Como se sabe, Lucena y Rauzzino están inculpados como presuntos autores de los delitos de privación ilegítima de la libertad y la desaparición forzada de personas en tres hechos, ocurridos entre abril de 1976 y enero de 1977, de los que surgen como víctimas los catamarqueños Francisco Gregorio Ponce, su hermano Julio Genaro Burgos, Griselda del Huerto Ponce y Nelly Yolanda Borda.

Hoy, el testimonio del policía retirado Segundo Ramón Ortiz, quien también sufriera actos de represión durante la “dictadura del proceso” por parte de la propia Policía Provincial al mando del entonces mayor Rauzzino, dijo haber visto con vida a Griselda Ponce en la División de Investigaciones, sobre la calle Tucumán 836 de esta ciudad.

Esta declaración determinó que la querella, ejercida por los doctores Guillermo Díaz Martínez y Bernardo Lobo Bugeau, solicitara una inspección ocular del lugar indicado por Ortiz, a lo que el presidente del Tribunal, Dr.

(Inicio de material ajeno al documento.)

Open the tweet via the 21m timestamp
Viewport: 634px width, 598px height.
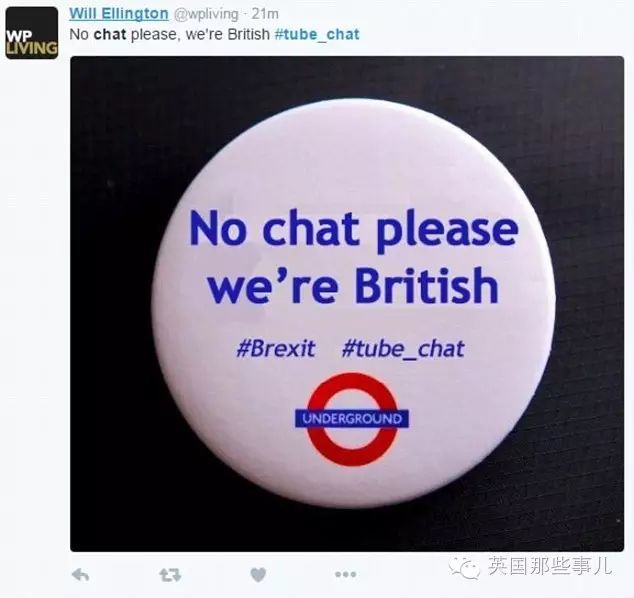coord(265,14)
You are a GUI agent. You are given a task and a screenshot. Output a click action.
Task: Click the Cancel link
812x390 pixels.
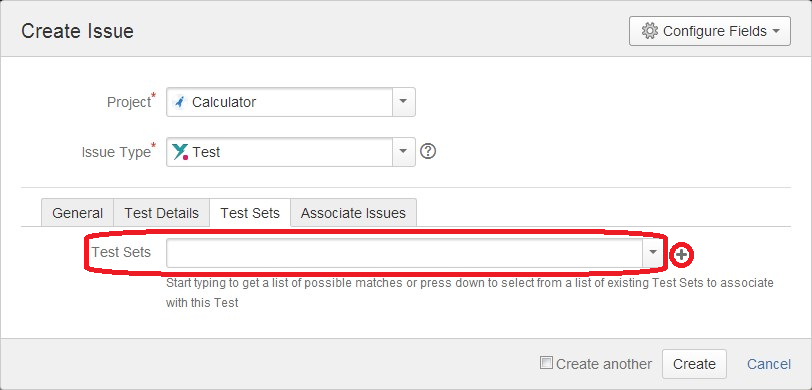[x=768, y=364]
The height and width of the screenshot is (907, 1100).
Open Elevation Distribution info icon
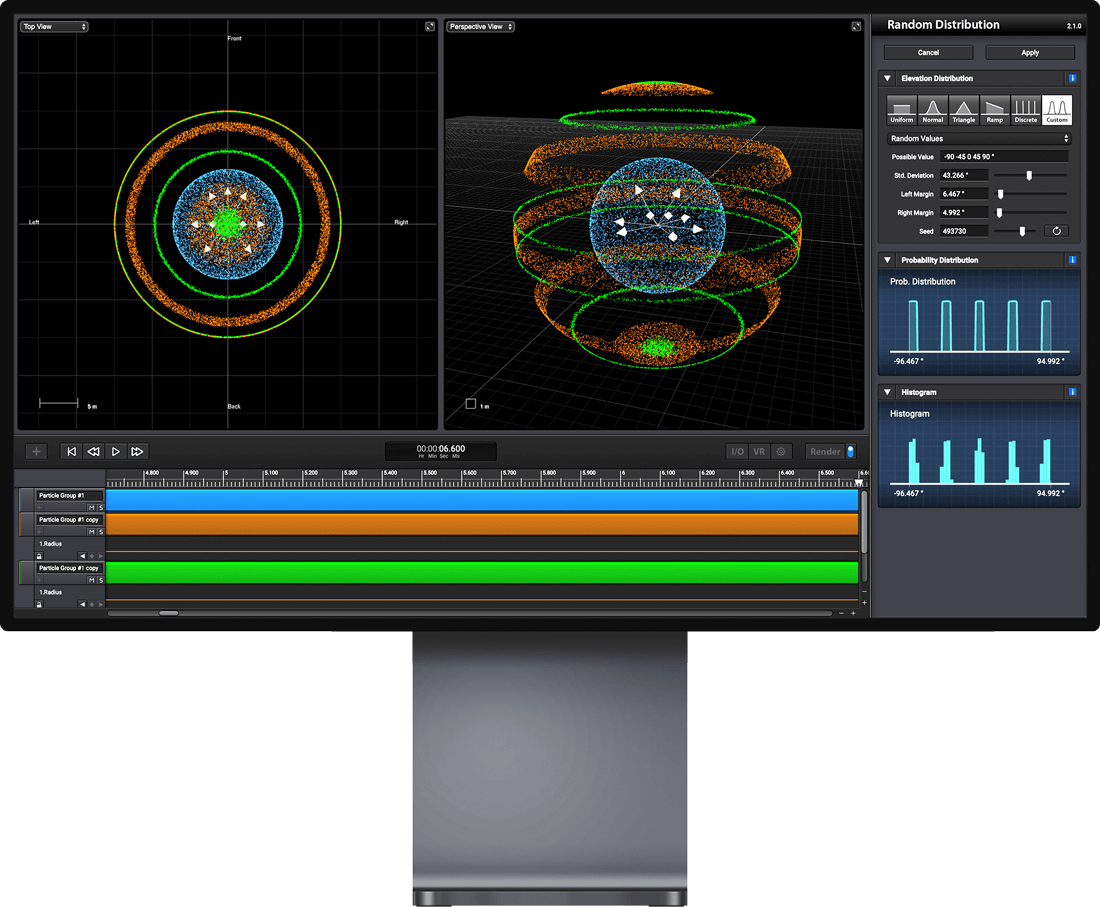pyautogui.click(x=1072, y=78)
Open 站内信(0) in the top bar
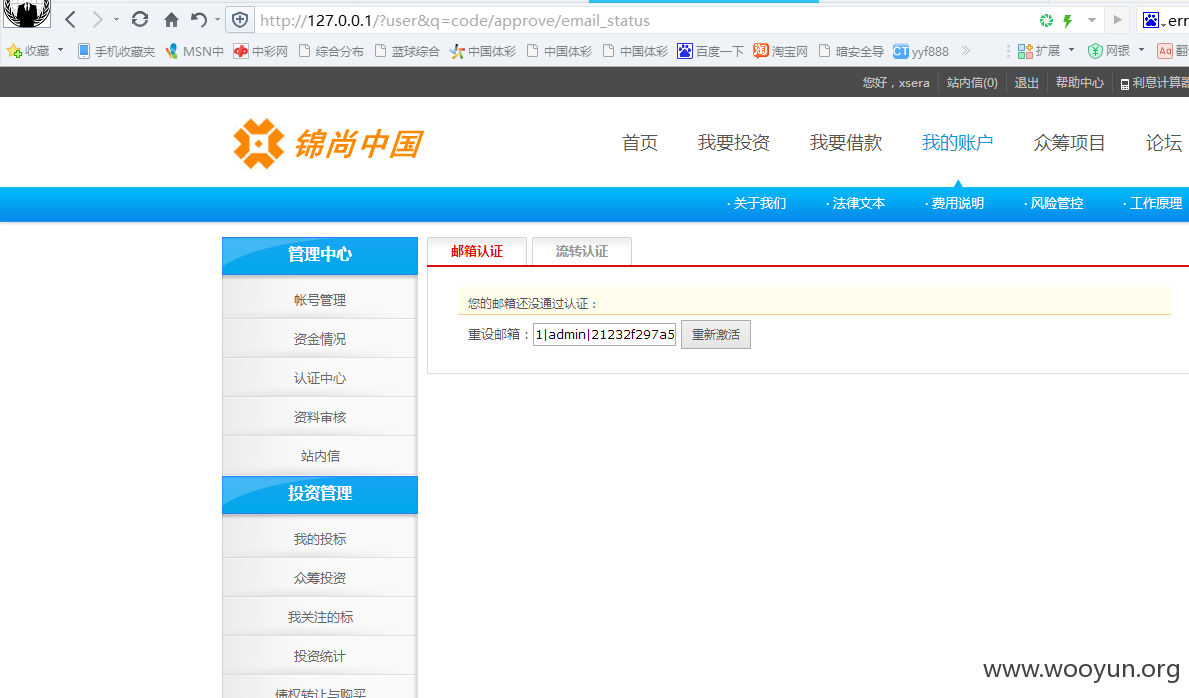 [972, 83]
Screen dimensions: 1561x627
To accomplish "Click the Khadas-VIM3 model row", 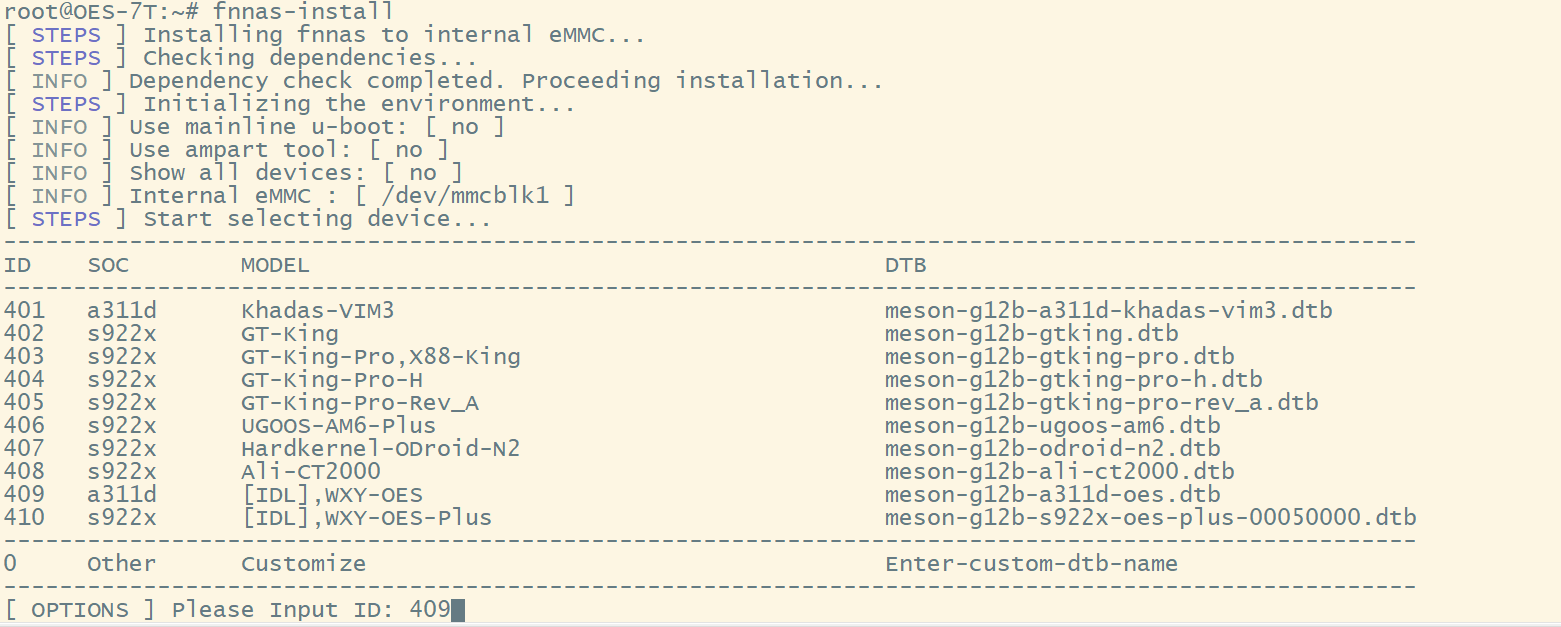I will point(317,311).
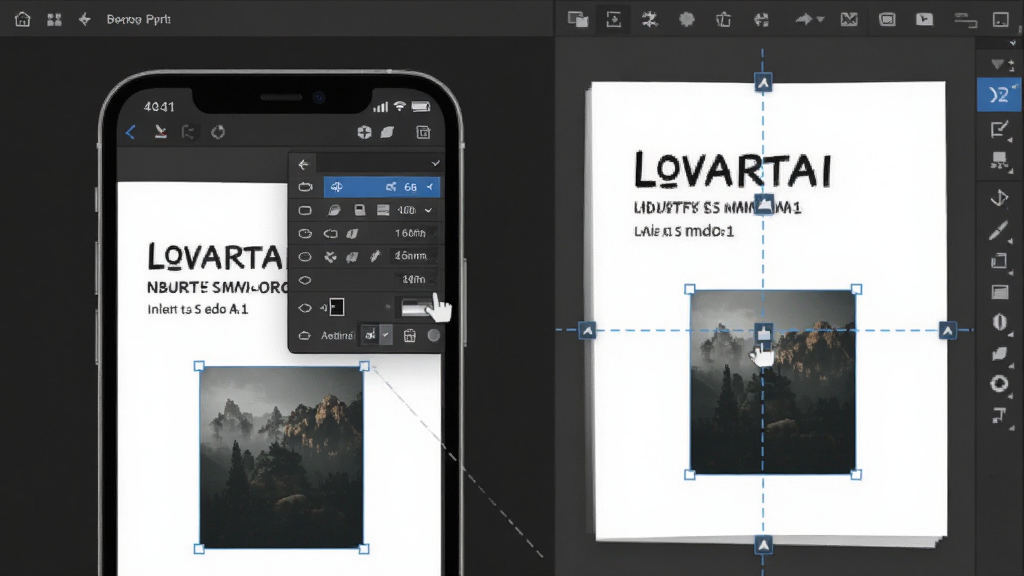Toggle visibility eye on the 16mm row
This screenshot has height=576, width=1024.
(x=305, y=257)
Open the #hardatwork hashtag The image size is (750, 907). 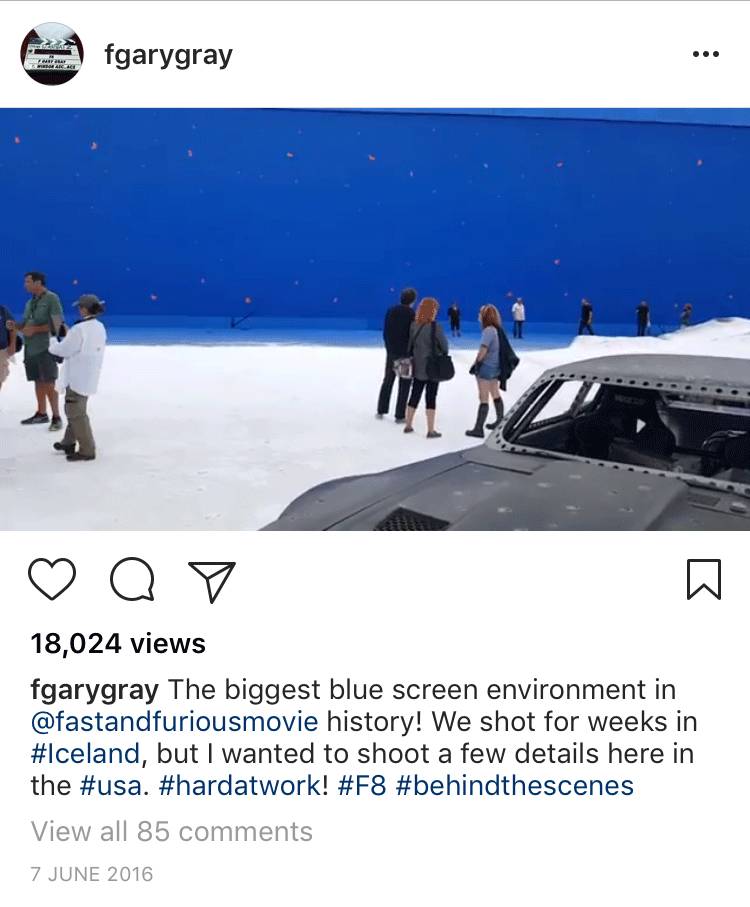[x=239, y=786]
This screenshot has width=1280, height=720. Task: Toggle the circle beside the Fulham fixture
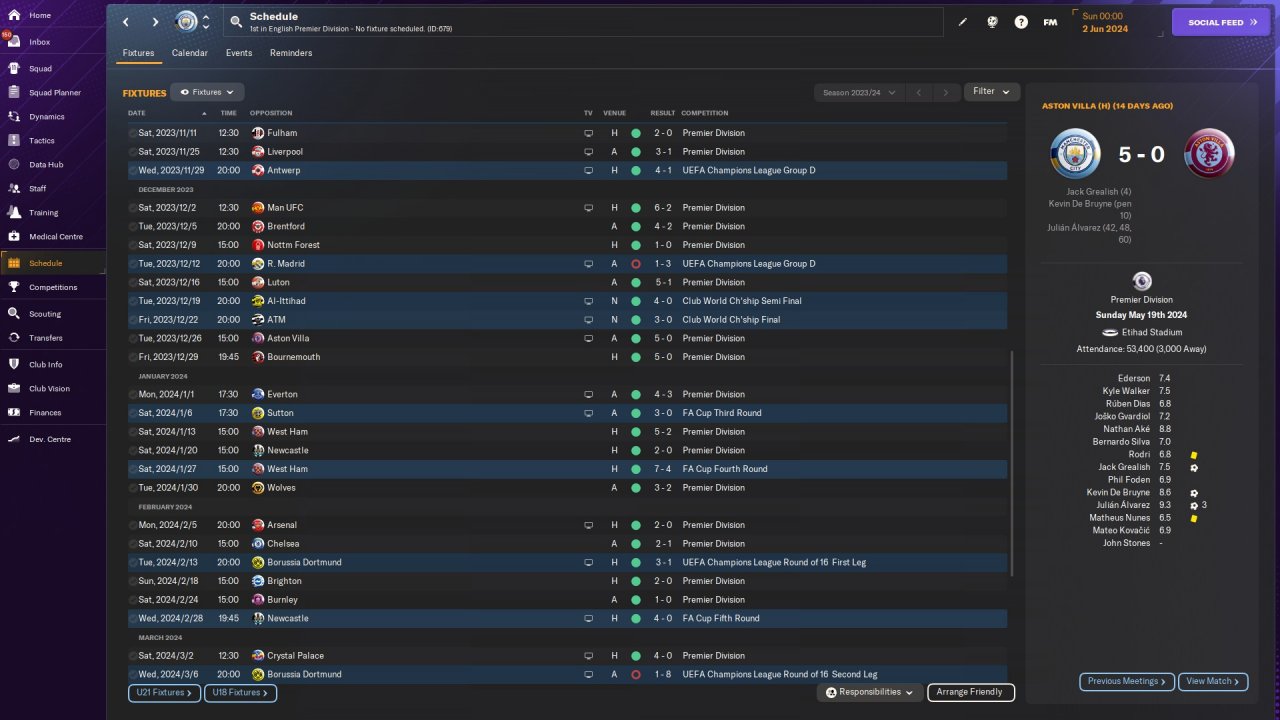coord(133,133)
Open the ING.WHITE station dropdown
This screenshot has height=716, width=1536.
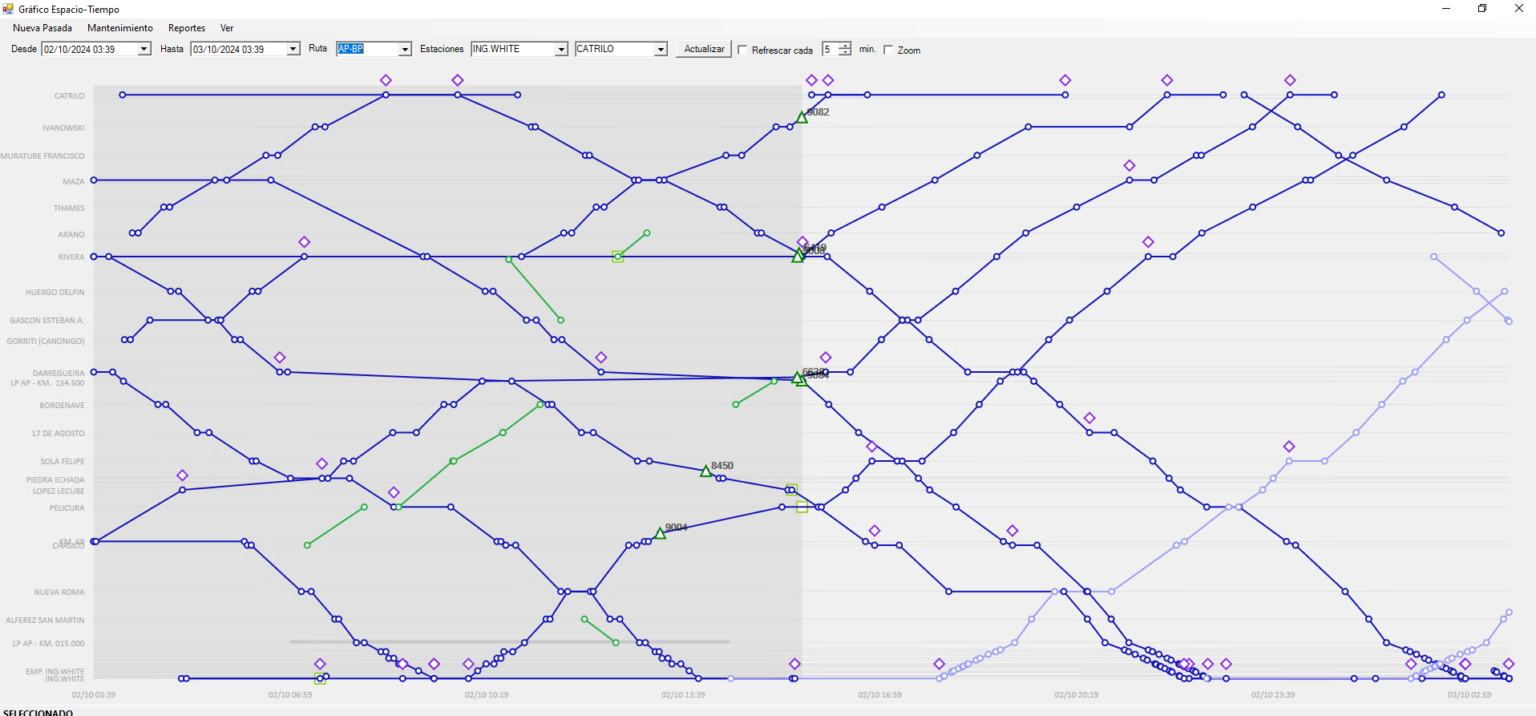click(x=561, y=49)
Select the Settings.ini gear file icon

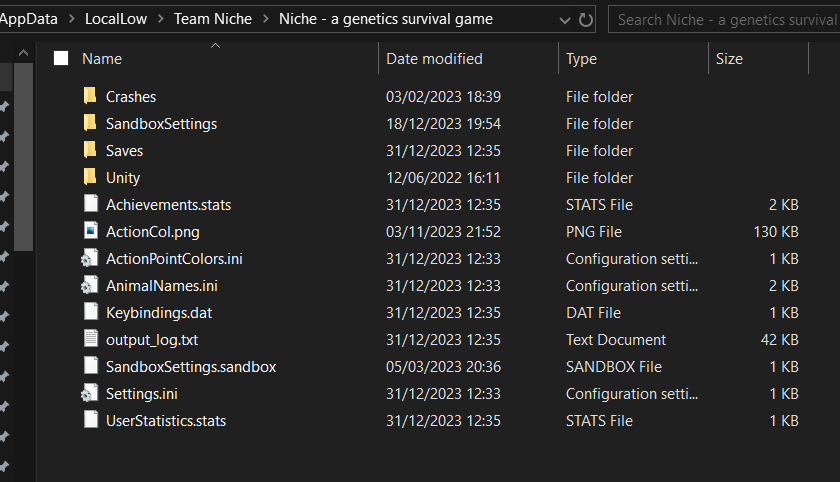coord(90,394)
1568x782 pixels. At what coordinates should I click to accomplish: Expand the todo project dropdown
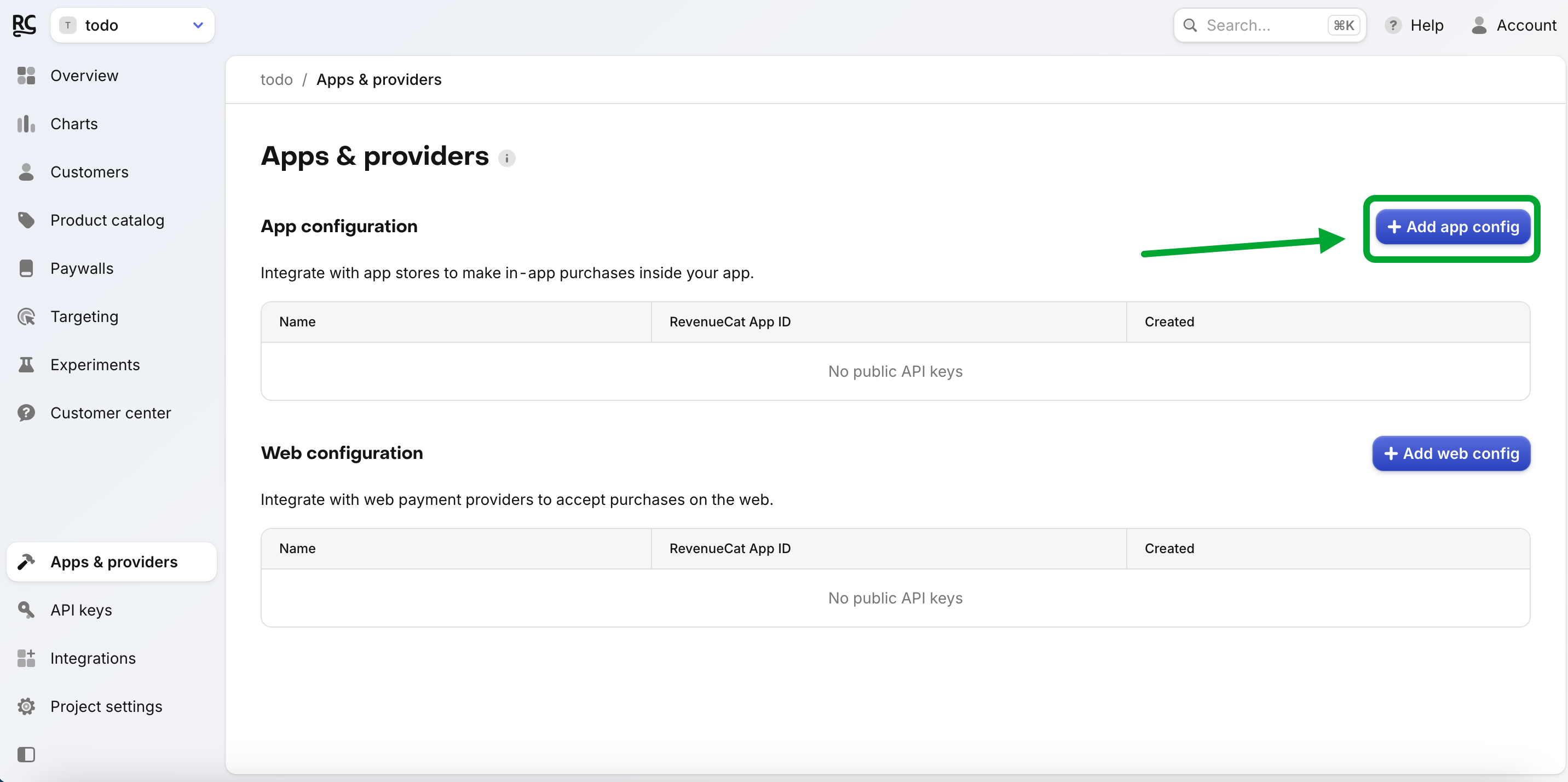tap(131, 25)
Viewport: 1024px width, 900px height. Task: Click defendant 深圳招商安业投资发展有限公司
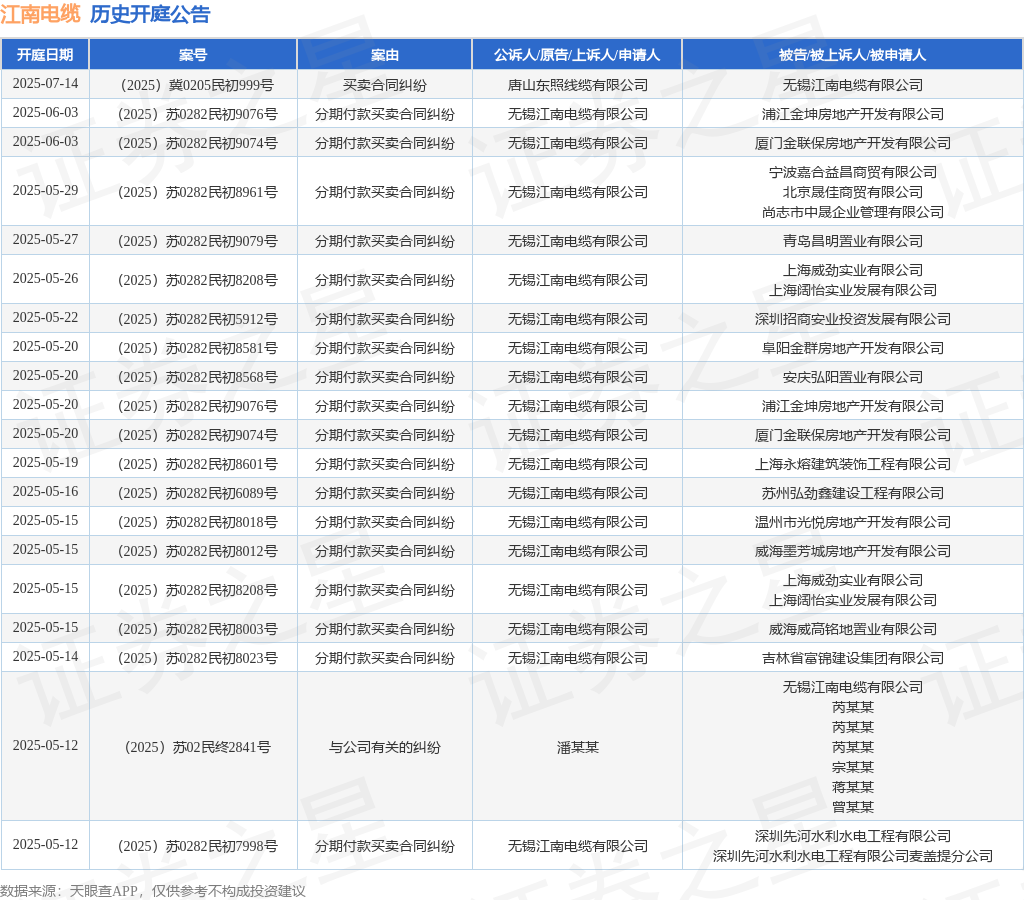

Juan Carlos Reynaga, accedió, cumplimentándose la medida con la participación de los representantes de todas las partes involucradas en la causa.

“Allí, en lo que actualmente se conoce como la Brigada de Investigaciones”, comentó al respecto el abogado querellante Díaz Martínez, fue “donde Ortiz vio por última vez con vida a la Srta. Ponce”.

Díaz Martínez, quien destacó como positivo el procedimiento pericial, señaló que “hoy tuvimos ocasión de escuchar un testigo claro, que ha sido perseguido por sus ideas políticas, quien reveló pormenorizadamente las circunstancias que le tocaron vivir en ese viaje de la muerte que, lamentablemente, tuvo que seguir Griselda Ponce”.

El abogado añadió que “Ortiz no es un testigo, es una víctima que está atestiguando”, describiendo “la crueldad con que lo trataron, que no quería observar a sus torturadores, y que además fue muy preciso en todos sus detalles”.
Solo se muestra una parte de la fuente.